● TASK TO CARRY OUT:
Where does the string "menu" appear in the records? Copy each line that holds it.

● PROVIDED RECORDS:
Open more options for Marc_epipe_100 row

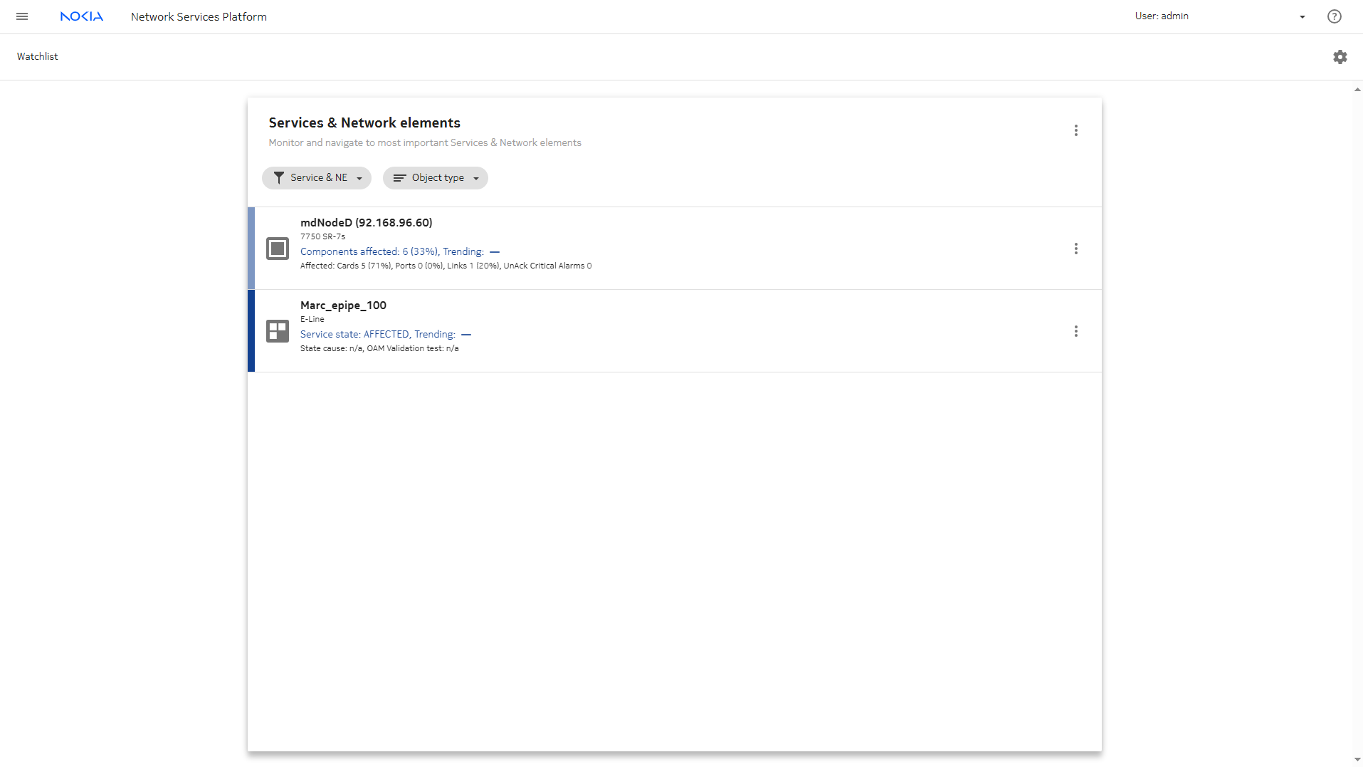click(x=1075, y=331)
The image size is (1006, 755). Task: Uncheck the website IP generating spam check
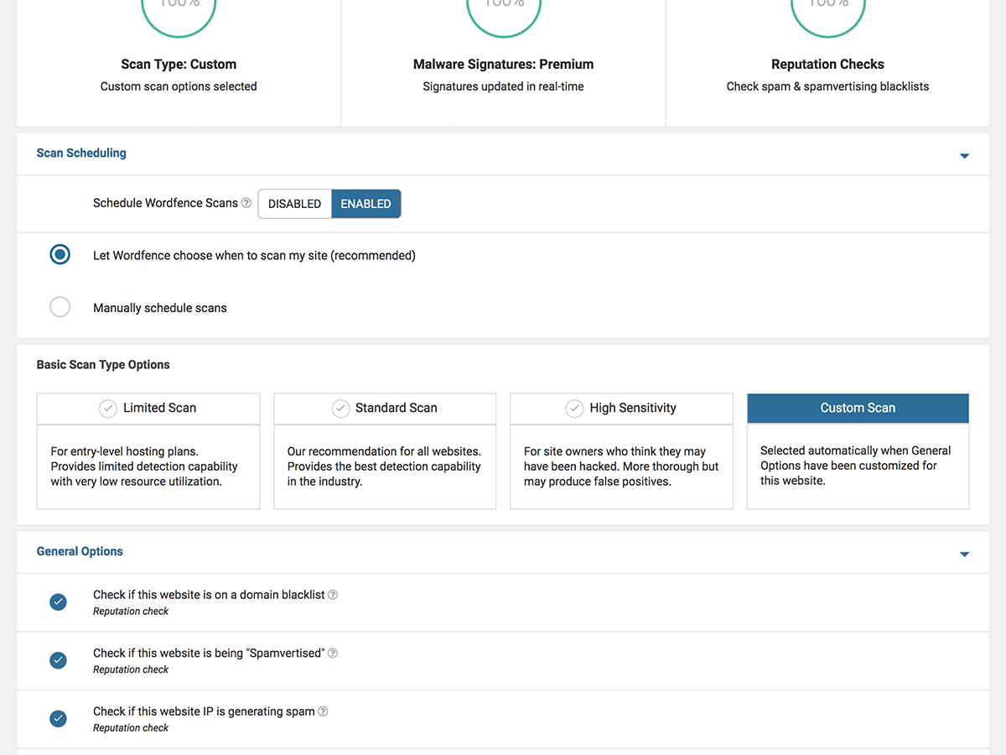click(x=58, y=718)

--

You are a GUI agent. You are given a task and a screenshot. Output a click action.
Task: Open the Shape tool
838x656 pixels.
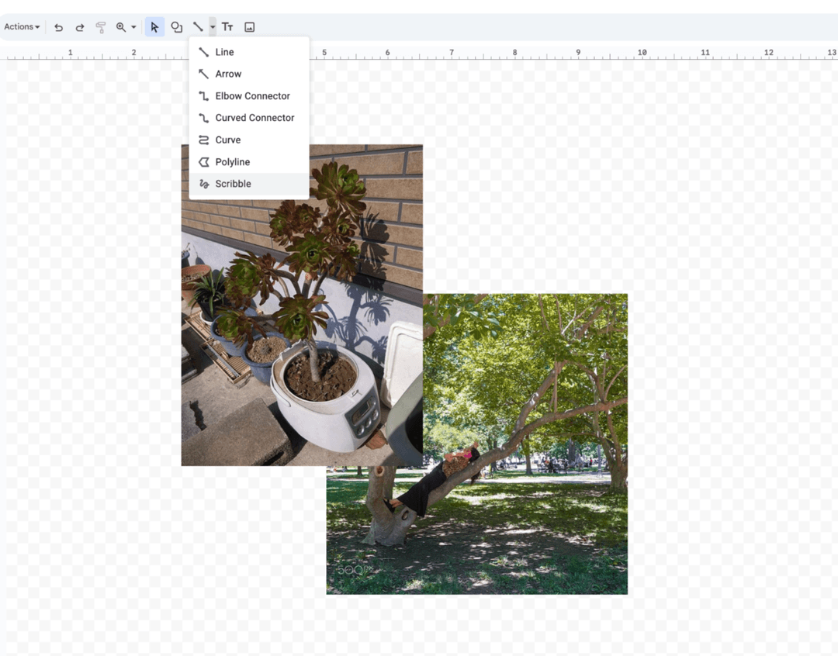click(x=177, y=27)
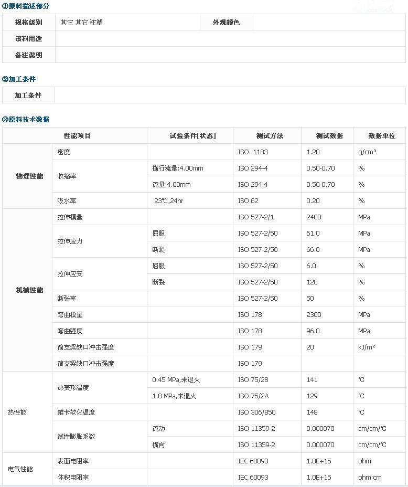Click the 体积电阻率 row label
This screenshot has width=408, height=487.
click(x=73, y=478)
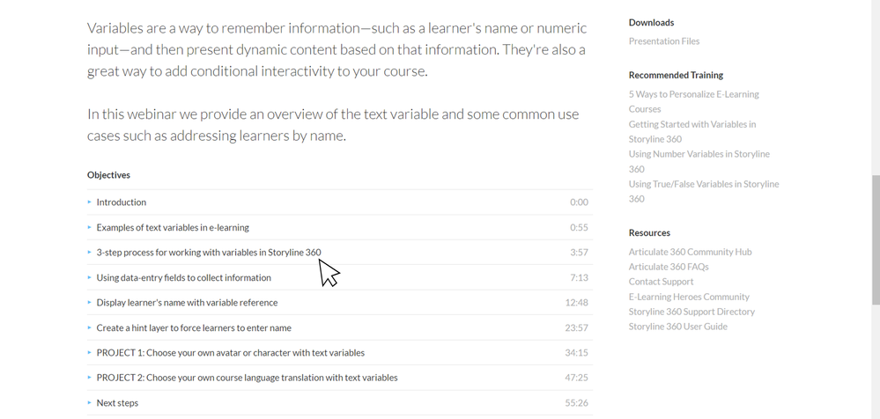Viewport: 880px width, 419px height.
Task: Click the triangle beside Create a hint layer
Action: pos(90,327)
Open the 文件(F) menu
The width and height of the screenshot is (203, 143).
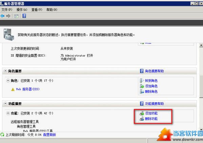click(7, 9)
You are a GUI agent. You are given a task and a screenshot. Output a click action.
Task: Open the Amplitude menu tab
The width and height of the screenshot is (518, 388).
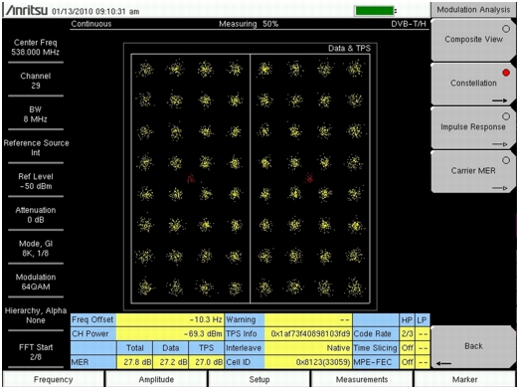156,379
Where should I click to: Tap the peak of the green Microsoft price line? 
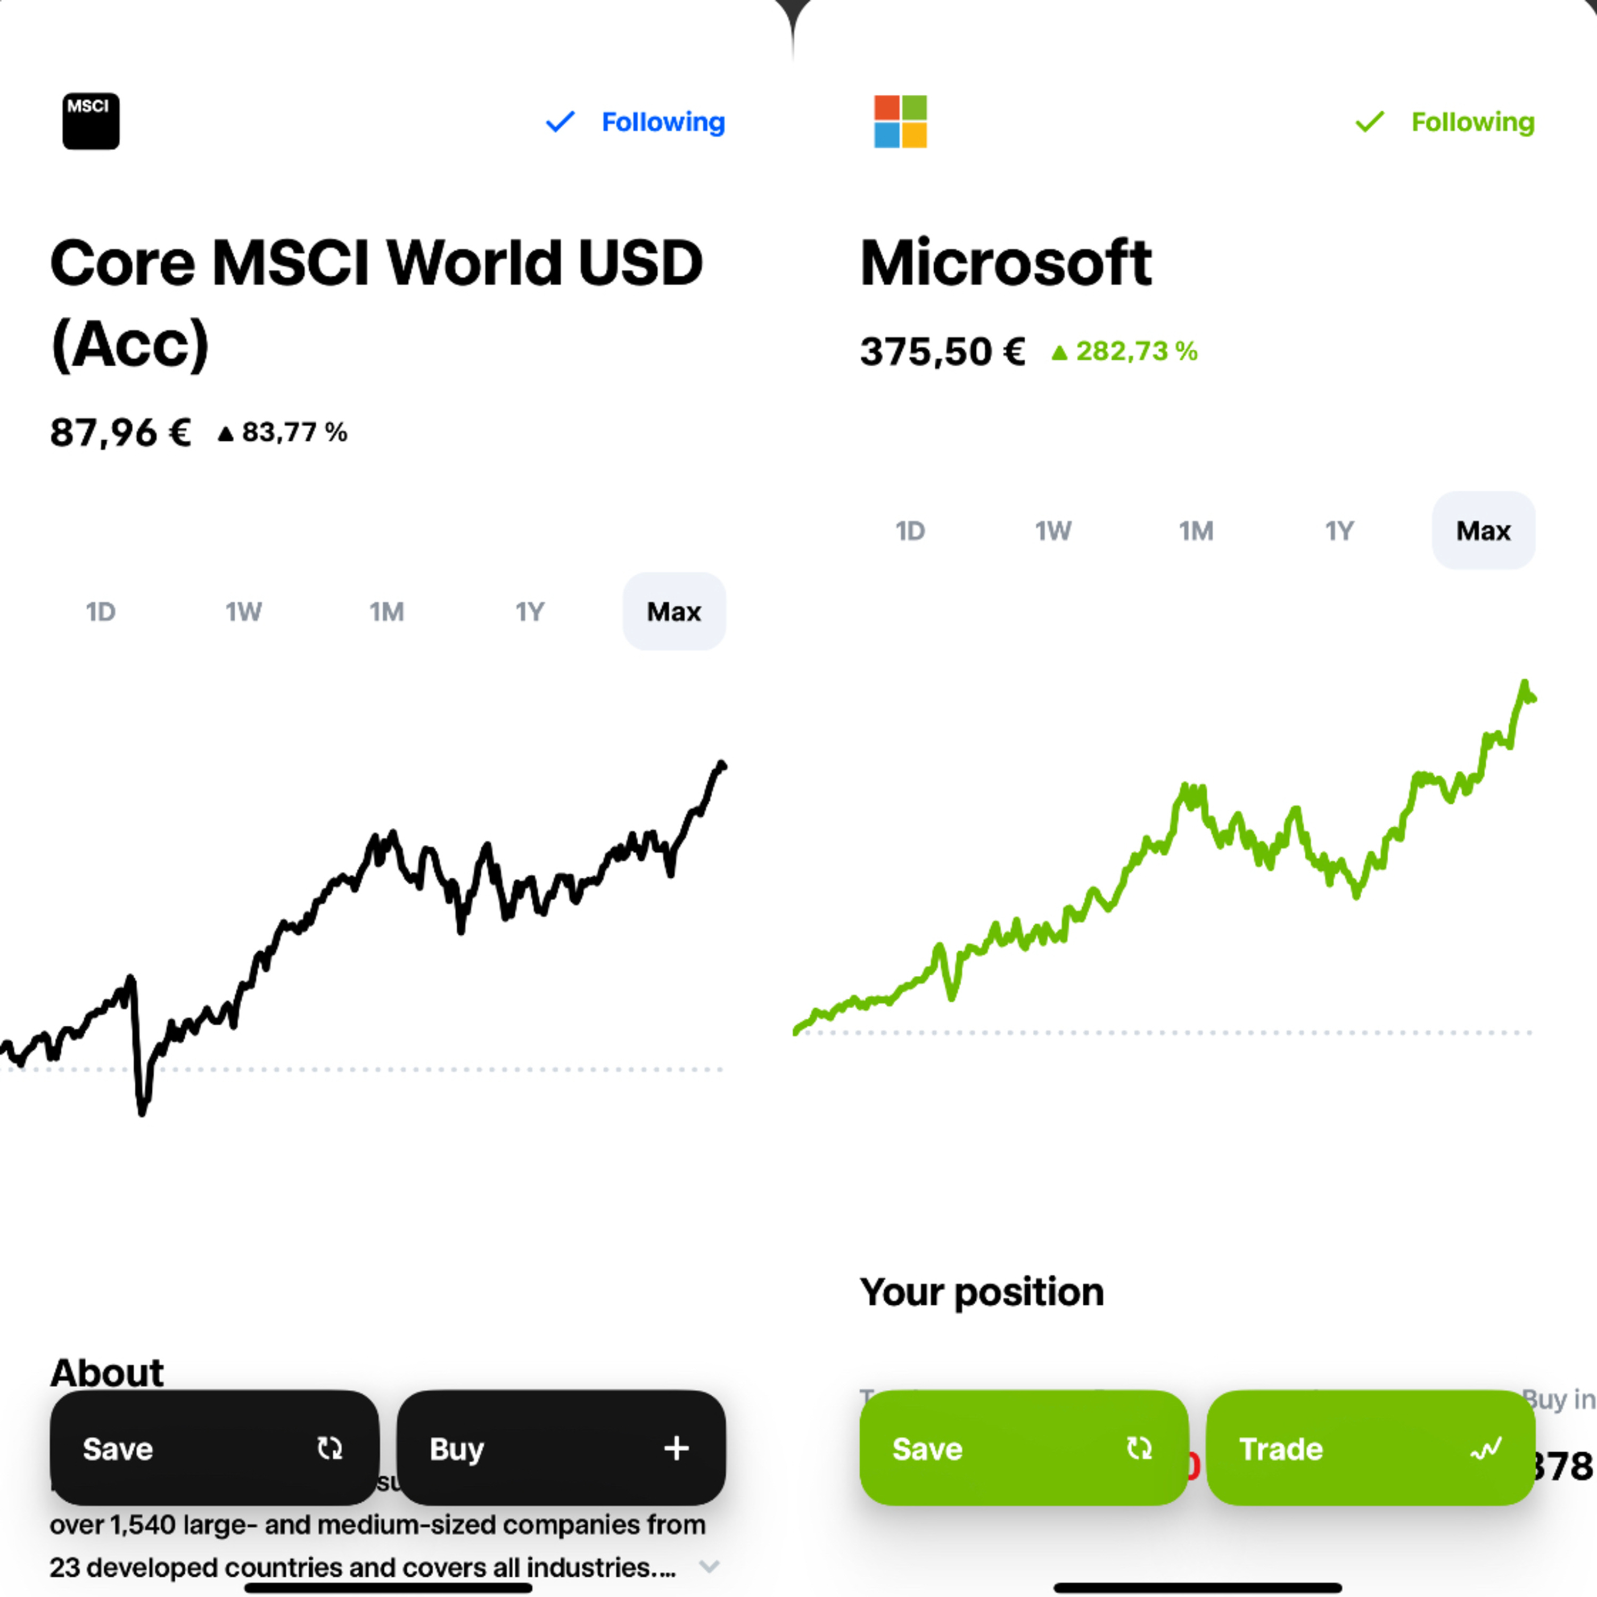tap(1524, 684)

* * *

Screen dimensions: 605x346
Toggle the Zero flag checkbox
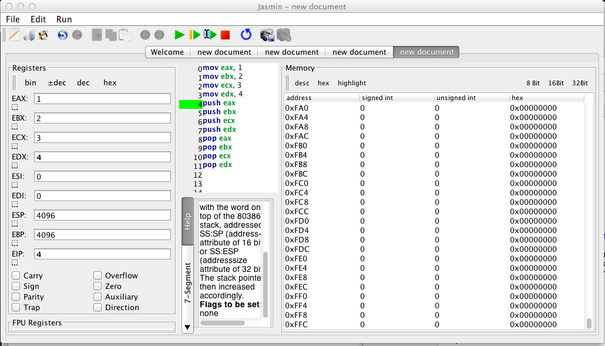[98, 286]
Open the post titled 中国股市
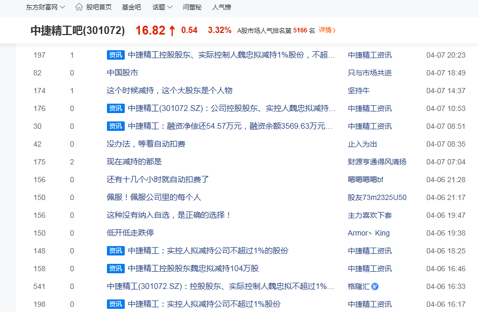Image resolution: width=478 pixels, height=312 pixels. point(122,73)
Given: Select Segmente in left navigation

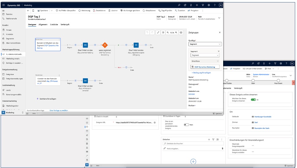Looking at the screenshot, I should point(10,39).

● RESPONSE FOR THIS EXERCISE:
Open the 文件(F) menu
Task: Open the Amplitude menu tab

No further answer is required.